Information given =>
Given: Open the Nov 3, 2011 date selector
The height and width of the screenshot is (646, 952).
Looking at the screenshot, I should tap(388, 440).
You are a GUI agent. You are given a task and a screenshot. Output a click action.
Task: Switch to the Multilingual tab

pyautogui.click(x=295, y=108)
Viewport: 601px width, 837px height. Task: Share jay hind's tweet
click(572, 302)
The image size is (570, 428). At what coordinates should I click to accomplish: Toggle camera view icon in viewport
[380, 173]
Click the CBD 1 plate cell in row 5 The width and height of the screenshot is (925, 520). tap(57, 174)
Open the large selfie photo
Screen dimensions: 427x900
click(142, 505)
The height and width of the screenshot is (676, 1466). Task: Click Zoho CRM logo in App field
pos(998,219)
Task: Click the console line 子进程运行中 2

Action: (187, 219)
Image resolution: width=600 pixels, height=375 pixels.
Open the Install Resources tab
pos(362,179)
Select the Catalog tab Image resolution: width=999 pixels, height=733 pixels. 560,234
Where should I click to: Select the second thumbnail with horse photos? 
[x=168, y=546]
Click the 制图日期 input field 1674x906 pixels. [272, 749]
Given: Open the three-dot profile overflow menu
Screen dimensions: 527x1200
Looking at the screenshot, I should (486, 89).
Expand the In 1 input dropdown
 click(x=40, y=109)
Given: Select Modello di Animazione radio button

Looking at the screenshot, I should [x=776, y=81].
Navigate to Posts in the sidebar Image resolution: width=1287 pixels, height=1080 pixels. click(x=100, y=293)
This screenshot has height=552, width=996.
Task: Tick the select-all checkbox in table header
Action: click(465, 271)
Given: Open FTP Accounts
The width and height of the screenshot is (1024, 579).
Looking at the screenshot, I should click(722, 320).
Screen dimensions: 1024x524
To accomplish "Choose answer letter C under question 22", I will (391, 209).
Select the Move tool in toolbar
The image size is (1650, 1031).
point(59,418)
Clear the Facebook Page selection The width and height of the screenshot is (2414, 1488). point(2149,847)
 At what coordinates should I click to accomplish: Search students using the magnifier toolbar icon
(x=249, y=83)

Task details => Output all of the entries, exactly as they are written.

Completed task =>
Given: Open the Nov 3, 2011 date selector
The height and width of the screenshot is (646, 952).
Looking at the screenshot, I should tap(388, 440).
You are a GUI agent. You are given a task and a screenshot. Output a click action.
Task: Switch to the Multilingual tab

pyautogui.click(x=295, y=108)
Viewport: 601px width, 837px height. Task: Share jay hind's tweet
click(572, 302)
The image size is (570, 428). At what coordinates should I click to accomplish: Toggle camera view icon in viewport
[380, 173]
Click the CBD 1 plate cell in row 5 The width and height of the screenshot is (925, 520). tap(57, 174)
Open the large selfie photo
Screen dimensions: 427x900
click(142, 505)
The height and width of the screenshot is (676, 1466). Task: Click Zoho CRM logo in App field
pos(998,219)
Task: Click the console line 子进程运行中 2

Action: (187, 219)
Image resolution: width=600 pixels, height=375 pixels.
Open the Install Resources tab
pos(362,179)
Select the Catalog tab Image resolution: width=999 pixels, height=733 pixels. 560,234
Where should I click to: Select the second thumbnail with horse photos? 
[x=168, y=546]
Click the 制图日期 input field 1674x906 pixels. [272, 749]
Given: Open the three-dot profile overflow menu
Screen dimensions: 527x1200
Looking at the screenshot, I should (486, 89).
Expand the In 1 input dropdown
 click(x=40, y=109)
Given: Select Modello di Animazione radio button

Looking at the screenshot, I should [x=776, y=81].
Navigate to Posts in the sidebar Image resolution: width=1287 pixels, height=1080 pixels. click(x=100, y=293)
This screenshot has height=552, width=996.
Task: Tick the select-all checkbox in table header
Action: click(465, 271)
Given: Open FTP Accounts
The width and height of the screenshot is (1024, 579).
Looking at the screenshot, I should click(722, 320).
Screen dimensions: 1024x524
To accomplish "Choose answer letter C under question 22", I will (391, 209).
Select the Move tool in toolbar
The image size is (1650, 1031).
point(59,418)
Clear the Facebook Page selection The width and height of the screenshot is (2414, 1488). point(2149,847)
 At what coordinates should I click to accomplish: Search students using the magnifier toolbar icon
(x=249, y=83)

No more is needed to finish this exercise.